*EXERCISE*: Switch every "screenshot" in the listing below to "screen capture", keeping everything else unchanged, and leave the pictures out of your answer.

*SUPPLIED RECORDS*:
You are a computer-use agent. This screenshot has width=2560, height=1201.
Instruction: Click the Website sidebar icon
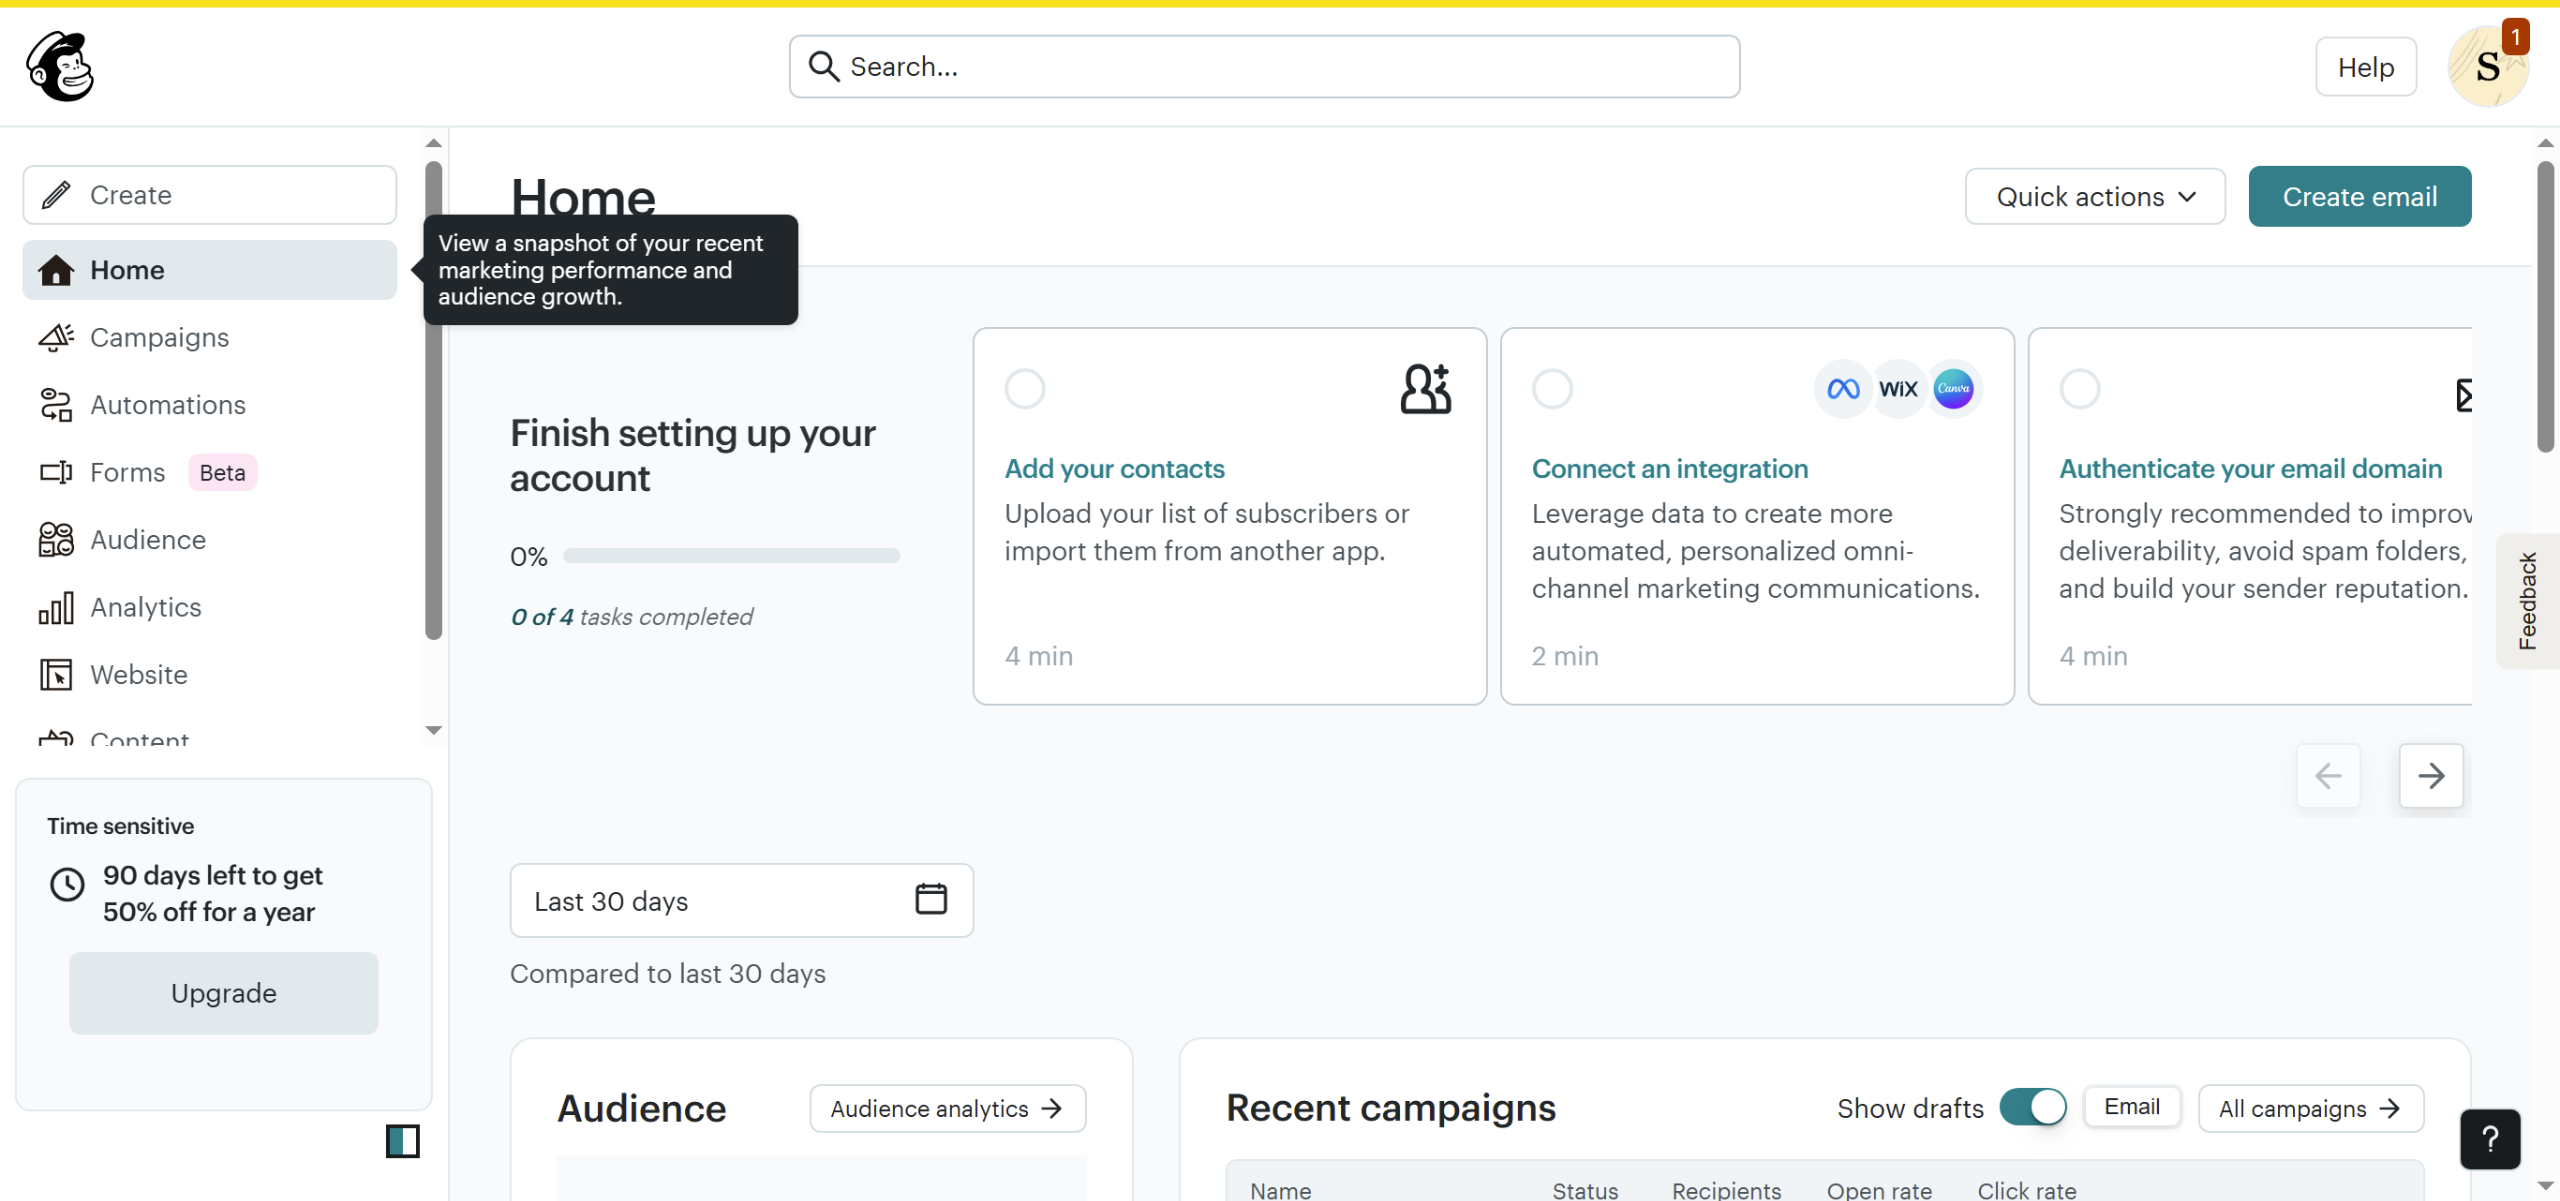(x=56, y=675)
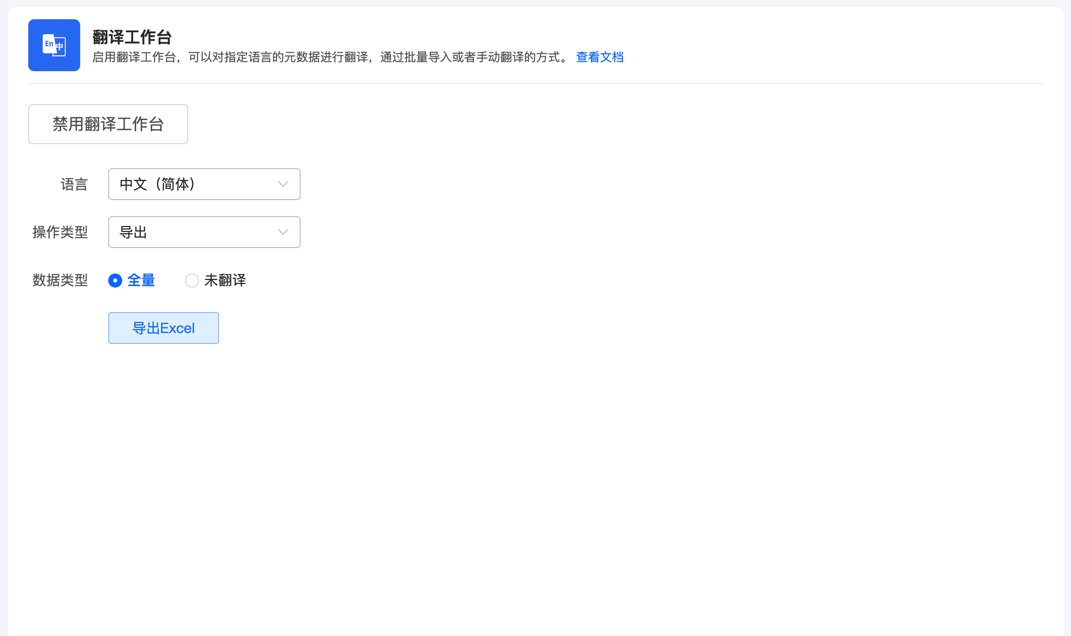Click the 数据类型 field label

60,281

*SOLUTION TO THE EXERCISE*:
You are a computer-use agent. This screen capture has width=2560, height=1201.
Instruction: Click the Website sidebar icon
(x=56, y=675)
Click the 数据类型 field label

60,281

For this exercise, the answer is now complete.